The opinion of the court was delivered by: DuBOIS, J.
Petitioner John Nigro was convicted following a jury trial of one count of knowing possession of a firearm or ammunition by a person convicted of a crime punishable by imprisonment for a term exceeding one year, in violation of 18 U.S.C. § 922(g)(1). On April 28, 2008, petitioner filed the pending pro se Motion to Vacate, Set Aside, or Correct Sentence by a Person in Federal Custody pursuant to 28 U.S.C. § 2255. In the motion, petitioner argues that his attorney provided ineffective assistance of counsel at various stages of the representation-before trial, during trial, and on appeal. The Court concluded that one of petitioner's claims-Claim M-warranted an evidentiary hearing, which was held on June 18, 2009.
In Claim M, petitioner argues that his counsel was ineffective in failing to advise him regarding the then-recently decided Supreme Court case Shepard v. United States, 544 U.S. 13 (2005), and its possible implications on his sentencing exposure.
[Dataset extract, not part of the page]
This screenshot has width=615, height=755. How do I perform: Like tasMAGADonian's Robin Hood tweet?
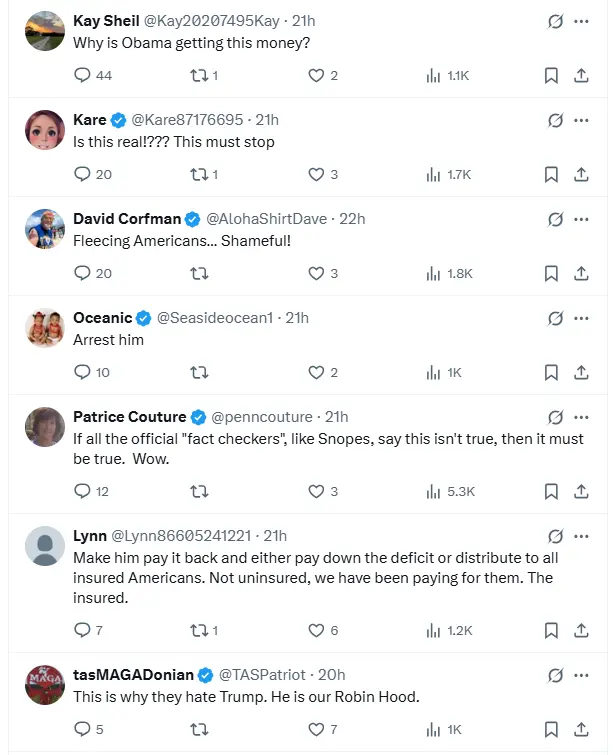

In particular, petitioner contends that defense counsel erroneously stated that petitioner faced a fifteen-year mandatory minimum sentence pursuant to the Armed Career Criminal Act, 18 U.S.C. § 924(e), even if he entered a guilty plea. Based on this advice, petitioner opted to go to trial, concluding that he had nothing to lose by doing so. Following his conviction, however, petitioner was not sentenced as an armed career criminal because of the unavailability of the documents required to establish three predicate violent felony convictions under Shepard. Instead, petitioner was sentenced under the United States Sentencing Guidelines to 96 months incarceration. Petitioner now argues that had he been properly informed regarding Shepard, he would have chosen to plead guilty and would have received a three-point reduction for acceptance of responsibility and a lower sentence.
For the reasons set forth below, the Court concludes that Claim M and petitioner's remaining claims lack merit and denies petitioner's pro se Motion to Vacate, Set Aside, or Correct Sentence by a Person in Federal Custody pursuant to 28 U.S.C. § 2255.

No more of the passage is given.